First came laboratories on a chip — now comes the human body on a chip

One of the keys to responding to terrorist attacks that may come in the form of chemical or biological weapons is the availability of effective antidotal measures. University researchers are developing a novel body-on-a-chip technology as a countermeasure against viruses like Ebola or deadly chemicals like sarin and ricin.

The Wake Forest Baptist Medical Center project is building a miniaturized system of human organs to model the body’s response to harmful agents and to develop potential therapies. According to the researchers, this approach has the potential to reduce the need for animal testing, which is not only slow and expensive, but its results are not always applicable to humans.

Faster, more accurate testing

Anthony Atala, M.D., director of Wake Forest’s Institute for Regenerative Medicine, told EMS1 the project addresses the need to quickly assess the effects of potentially harmful agents — as well as to develop antidotes to chemical and biological weapons.

“Testing the agents in human tissue, rather than in animals, is expected to provide faster, more reliable results,” he said.

Advances in micro-tissue engineering and micro-fluidics technologies have made the concept of a body-on-a-chip possible. Wake Forest is using a unique 3D printer to print the organoids onto the chip.

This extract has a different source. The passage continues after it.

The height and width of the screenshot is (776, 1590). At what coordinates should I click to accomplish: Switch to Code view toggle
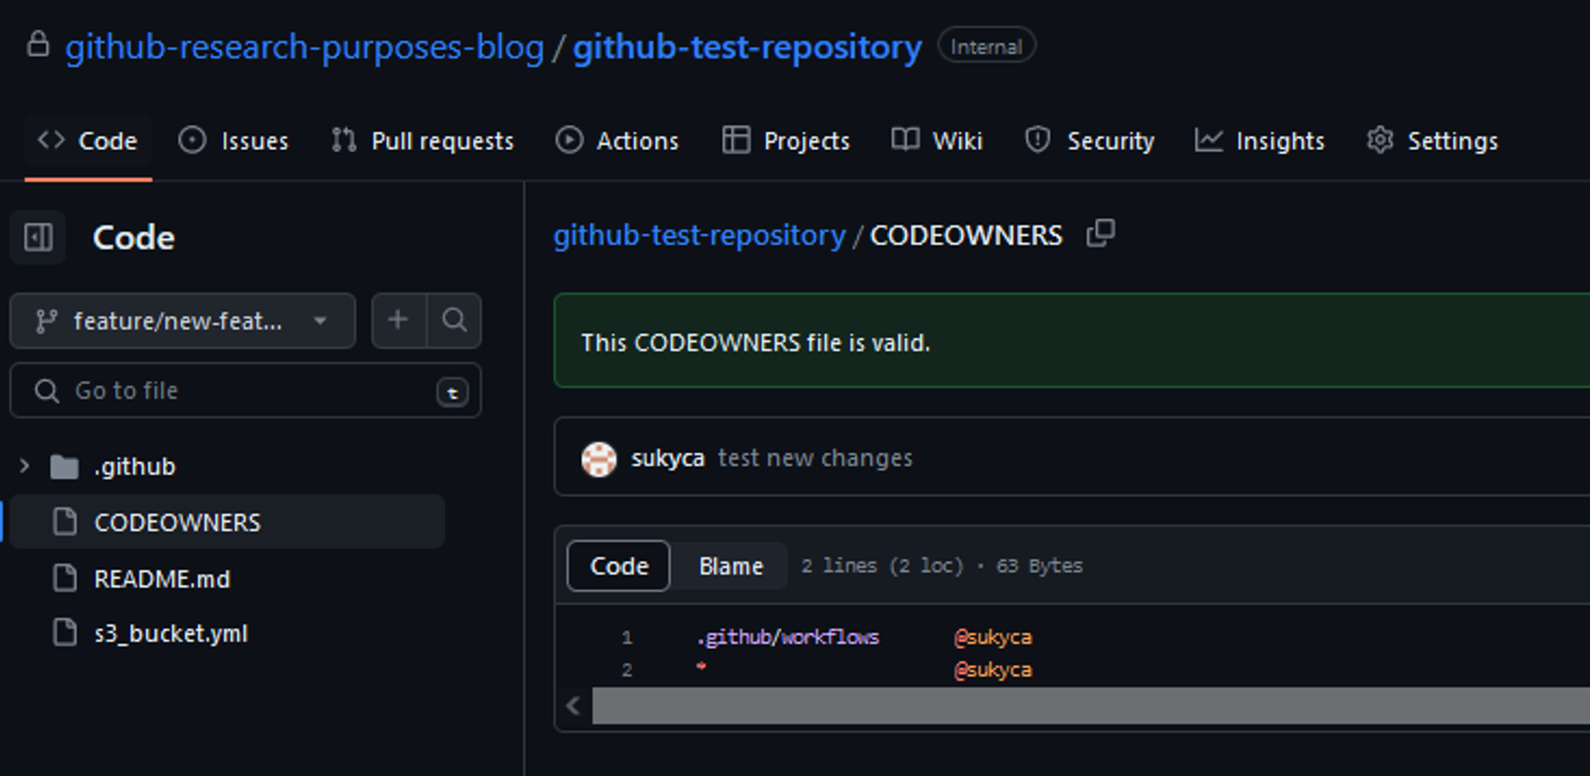click(618, 566)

These technologies are based on similar achievements in the electronics field, but rather than miniaturizing electronics on a chip, the Wake Forest researchers are miniaturizing human organs, monitoring devices and laboratory processes.

How does it work?

It works like this. Human cells are used to create tiny organ-like structures that mimic the function of the heart, liver, lung and blood vessels. These structures are placed on a 2-inch chip, and then connected to a system of fluid channels and sensors to provide online monitoring of individual organs and the overall organ system.

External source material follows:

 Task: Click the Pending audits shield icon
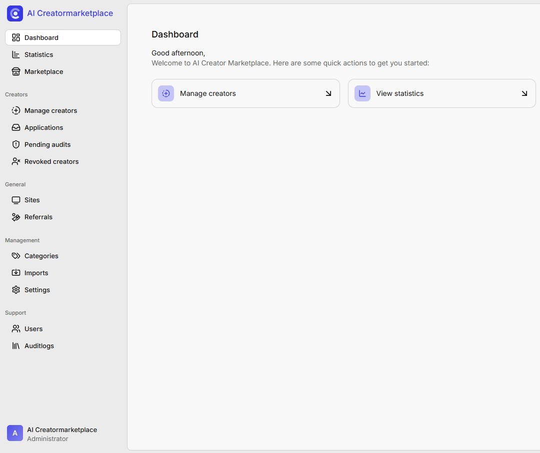[16, 144]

A circulating blood substitute keeps the cells alive and can be used to introduce chemical or biological agents, as well as potential therapies, into the system. Hollow channels automatically guide the toxins or therapies that are being evaluated from one tissue to the next; sensors then measure real-time temperature, oxygen levels, pH and other vital parameters.

The homeland protection benefits of this technology are clear.

"Whether a chemical or biological attack occurs abroad or in the U.S., the chip has the potential to affect the ability of the U.S. government to respond by speeding up the development of medical countermeasures," Atala said.